Records shown:
# # # #

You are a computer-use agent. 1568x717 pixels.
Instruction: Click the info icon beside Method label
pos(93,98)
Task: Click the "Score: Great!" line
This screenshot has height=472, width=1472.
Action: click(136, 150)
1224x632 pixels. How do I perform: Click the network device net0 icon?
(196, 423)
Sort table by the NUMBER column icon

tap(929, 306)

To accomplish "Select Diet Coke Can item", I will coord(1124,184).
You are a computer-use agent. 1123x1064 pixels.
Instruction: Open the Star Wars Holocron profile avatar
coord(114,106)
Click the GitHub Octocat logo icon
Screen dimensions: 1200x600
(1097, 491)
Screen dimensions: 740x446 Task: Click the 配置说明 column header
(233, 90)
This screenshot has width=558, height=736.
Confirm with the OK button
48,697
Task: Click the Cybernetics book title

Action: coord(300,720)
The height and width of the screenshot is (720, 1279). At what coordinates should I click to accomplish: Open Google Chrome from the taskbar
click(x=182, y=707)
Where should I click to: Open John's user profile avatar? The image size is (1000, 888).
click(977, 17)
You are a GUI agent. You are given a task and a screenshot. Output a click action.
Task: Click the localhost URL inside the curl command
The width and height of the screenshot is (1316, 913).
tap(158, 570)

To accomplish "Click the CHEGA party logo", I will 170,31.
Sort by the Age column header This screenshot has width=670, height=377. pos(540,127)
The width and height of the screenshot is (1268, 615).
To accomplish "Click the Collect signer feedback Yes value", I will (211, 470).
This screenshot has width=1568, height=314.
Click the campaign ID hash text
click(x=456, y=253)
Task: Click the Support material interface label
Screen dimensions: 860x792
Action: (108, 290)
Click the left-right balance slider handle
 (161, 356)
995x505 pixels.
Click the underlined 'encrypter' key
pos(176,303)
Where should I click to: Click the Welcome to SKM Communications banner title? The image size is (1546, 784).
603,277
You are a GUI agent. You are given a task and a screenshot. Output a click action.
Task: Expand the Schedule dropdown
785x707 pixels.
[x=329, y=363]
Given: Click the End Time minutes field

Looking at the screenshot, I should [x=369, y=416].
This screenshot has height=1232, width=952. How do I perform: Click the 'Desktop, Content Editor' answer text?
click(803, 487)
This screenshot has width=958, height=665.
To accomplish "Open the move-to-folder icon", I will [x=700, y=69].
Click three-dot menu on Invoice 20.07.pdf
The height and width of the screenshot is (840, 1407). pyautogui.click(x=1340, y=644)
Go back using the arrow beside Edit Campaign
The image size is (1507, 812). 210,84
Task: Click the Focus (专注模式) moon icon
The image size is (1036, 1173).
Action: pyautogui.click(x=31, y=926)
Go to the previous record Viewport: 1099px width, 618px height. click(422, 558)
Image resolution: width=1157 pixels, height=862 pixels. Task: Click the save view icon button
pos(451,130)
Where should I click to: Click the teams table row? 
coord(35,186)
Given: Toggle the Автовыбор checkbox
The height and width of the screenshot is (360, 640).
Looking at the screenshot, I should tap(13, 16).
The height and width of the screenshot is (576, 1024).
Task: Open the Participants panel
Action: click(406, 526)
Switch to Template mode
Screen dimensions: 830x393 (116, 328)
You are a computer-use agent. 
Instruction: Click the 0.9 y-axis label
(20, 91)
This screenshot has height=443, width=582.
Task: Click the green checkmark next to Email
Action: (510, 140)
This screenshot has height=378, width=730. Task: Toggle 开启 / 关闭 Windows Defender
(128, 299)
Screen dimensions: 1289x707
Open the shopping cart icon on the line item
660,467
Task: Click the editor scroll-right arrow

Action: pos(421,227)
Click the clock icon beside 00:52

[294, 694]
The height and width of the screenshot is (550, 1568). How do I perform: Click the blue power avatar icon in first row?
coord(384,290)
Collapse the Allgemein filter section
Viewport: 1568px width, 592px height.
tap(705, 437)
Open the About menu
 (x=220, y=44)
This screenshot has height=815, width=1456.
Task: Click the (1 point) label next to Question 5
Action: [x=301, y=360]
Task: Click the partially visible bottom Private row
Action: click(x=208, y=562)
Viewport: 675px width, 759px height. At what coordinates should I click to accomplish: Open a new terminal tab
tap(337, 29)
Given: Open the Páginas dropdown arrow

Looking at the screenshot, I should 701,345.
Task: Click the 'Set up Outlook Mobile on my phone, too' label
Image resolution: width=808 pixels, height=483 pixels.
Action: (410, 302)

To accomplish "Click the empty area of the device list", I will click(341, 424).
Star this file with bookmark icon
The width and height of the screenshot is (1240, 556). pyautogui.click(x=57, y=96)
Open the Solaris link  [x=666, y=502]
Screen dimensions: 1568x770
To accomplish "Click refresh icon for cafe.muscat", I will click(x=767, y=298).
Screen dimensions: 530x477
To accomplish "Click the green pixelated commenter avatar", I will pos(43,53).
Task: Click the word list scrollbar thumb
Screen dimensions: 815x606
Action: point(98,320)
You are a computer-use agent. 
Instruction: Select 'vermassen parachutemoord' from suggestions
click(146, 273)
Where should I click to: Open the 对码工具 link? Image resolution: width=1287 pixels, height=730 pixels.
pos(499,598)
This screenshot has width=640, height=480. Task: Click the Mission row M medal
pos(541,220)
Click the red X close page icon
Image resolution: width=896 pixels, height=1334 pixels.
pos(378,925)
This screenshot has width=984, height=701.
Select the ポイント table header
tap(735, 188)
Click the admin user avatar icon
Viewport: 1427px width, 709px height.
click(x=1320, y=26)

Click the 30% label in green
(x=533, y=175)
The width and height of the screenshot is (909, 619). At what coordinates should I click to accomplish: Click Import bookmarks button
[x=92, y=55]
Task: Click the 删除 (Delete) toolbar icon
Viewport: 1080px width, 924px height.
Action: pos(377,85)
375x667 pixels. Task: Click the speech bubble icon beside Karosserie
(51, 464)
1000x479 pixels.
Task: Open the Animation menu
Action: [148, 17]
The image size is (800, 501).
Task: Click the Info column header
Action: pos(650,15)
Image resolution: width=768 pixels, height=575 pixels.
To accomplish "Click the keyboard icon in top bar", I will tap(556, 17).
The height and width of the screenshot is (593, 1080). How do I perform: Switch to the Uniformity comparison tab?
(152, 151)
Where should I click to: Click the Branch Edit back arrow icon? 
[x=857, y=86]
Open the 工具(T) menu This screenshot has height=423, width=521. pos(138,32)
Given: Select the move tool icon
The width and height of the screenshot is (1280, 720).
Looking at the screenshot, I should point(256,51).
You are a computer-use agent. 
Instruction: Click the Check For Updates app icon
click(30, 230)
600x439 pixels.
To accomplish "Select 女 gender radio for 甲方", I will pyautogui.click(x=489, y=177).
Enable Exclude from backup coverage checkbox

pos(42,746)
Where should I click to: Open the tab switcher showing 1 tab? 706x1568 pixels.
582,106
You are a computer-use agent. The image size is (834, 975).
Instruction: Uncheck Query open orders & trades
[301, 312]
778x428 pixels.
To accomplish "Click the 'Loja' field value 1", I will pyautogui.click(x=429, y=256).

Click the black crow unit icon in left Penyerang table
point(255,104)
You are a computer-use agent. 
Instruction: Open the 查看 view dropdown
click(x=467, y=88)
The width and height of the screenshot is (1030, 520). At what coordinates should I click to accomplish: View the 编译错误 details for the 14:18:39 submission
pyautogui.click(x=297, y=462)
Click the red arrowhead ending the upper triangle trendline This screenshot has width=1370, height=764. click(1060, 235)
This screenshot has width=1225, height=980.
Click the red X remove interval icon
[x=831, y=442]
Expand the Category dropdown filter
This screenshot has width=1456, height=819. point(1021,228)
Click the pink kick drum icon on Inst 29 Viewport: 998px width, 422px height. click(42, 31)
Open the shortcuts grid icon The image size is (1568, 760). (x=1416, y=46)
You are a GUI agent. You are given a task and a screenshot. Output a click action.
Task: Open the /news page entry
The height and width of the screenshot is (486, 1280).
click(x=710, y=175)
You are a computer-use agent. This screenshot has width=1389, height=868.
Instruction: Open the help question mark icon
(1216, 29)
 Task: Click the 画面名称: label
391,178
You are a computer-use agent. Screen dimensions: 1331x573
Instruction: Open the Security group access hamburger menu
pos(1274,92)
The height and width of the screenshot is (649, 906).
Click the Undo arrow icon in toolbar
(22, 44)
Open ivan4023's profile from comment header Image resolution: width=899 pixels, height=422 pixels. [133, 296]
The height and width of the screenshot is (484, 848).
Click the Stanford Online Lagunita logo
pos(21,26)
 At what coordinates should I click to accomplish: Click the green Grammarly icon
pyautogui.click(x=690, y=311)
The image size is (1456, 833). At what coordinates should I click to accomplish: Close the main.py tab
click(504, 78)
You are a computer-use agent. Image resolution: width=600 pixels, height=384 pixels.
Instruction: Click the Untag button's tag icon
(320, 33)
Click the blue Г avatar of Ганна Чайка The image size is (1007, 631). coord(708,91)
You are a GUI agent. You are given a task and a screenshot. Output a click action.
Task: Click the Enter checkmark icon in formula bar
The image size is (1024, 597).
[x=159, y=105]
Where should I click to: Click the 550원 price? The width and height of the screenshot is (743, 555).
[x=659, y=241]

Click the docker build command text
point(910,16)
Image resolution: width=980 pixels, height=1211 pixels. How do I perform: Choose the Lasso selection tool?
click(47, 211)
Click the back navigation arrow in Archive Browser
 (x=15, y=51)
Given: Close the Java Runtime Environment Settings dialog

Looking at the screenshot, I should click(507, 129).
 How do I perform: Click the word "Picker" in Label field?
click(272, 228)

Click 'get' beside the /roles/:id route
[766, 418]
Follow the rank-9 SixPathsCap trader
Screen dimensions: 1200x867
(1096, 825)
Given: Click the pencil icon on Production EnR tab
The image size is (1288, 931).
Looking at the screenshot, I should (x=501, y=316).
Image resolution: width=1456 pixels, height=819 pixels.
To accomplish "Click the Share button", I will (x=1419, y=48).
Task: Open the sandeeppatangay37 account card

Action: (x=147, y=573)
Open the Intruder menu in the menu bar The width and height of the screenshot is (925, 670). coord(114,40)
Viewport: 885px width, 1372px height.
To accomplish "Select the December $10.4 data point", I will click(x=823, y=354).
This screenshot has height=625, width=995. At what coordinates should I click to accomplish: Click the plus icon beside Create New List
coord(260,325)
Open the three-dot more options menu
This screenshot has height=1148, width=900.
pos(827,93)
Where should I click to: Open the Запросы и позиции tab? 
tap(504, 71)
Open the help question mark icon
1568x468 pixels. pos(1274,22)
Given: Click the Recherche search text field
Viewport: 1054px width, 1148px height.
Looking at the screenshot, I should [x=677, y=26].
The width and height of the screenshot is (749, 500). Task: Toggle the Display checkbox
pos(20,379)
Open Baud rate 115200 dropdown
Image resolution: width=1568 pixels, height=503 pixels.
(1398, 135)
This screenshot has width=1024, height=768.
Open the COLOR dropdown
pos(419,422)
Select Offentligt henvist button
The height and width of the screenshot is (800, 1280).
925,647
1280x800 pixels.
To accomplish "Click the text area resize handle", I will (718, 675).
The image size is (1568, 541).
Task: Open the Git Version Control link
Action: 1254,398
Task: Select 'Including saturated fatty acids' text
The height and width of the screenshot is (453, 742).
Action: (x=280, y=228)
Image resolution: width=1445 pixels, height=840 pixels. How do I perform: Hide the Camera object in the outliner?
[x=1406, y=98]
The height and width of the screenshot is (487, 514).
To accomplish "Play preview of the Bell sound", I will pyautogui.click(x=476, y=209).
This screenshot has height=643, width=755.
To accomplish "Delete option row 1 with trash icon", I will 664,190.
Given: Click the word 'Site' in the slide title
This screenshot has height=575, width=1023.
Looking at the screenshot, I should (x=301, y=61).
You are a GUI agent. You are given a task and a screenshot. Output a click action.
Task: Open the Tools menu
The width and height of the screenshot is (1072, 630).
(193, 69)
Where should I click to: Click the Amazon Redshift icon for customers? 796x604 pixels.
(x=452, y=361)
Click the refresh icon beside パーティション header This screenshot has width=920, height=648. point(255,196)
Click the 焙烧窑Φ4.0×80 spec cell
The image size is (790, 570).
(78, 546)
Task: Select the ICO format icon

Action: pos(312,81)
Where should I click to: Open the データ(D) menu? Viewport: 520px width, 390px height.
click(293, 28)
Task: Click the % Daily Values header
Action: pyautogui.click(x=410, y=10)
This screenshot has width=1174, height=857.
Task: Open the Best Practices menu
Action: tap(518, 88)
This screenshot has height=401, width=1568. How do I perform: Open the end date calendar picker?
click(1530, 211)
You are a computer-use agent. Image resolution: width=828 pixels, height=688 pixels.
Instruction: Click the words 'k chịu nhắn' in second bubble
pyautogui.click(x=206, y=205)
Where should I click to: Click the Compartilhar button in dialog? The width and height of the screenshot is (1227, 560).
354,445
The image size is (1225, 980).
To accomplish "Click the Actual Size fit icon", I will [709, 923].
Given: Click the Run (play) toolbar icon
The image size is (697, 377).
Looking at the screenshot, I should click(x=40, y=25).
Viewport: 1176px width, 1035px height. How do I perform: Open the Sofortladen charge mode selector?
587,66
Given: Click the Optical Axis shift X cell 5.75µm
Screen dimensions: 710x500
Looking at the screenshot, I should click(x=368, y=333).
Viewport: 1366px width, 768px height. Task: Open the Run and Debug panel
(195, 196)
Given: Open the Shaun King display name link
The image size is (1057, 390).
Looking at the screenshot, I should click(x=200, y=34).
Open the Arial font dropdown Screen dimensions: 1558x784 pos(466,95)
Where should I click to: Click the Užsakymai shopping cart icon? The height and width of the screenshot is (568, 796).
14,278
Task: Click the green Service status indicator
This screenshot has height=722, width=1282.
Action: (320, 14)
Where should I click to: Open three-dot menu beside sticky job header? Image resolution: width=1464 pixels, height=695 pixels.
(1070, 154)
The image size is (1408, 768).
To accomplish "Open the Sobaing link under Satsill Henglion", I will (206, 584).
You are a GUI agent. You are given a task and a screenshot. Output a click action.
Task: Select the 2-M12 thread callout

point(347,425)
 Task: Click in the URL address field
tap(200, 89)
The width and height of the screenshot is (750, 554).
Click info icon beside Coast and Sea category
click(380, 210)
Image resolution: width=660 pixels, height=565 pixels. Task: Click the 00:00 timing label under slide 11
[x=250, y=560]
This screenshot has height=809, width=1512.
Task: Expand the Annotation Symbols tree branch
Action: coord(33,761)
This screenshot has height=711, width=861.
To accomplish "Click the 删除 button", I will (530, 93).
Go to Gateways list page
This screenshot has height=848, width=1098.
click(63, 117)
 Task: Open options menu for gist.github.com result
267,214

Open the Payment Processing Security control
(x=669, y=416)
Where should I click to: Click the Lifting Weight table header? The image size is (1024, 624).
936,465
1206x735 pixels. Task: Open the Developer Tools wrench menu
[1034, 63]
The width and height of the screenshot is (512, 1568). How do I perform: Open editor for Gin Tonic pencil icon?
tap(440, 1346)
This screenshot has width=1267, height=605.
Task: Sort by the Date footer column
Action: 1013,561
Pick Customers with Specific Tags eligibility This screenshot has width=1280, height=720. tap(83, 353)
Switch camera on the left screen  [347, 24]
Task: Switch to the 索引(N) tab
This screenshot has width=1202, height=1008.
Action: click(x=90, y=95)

# # # #

Problem statement:
Only lines that include "refresh" belong in the answer; return them from the entries above.

The answer:
To accomplish "Click refresh icon for cafe.muscat", I will click(x=767, y=298).
Click the refresh icon beside パーティション header This screenshot has width=920, height=648. point(255,196)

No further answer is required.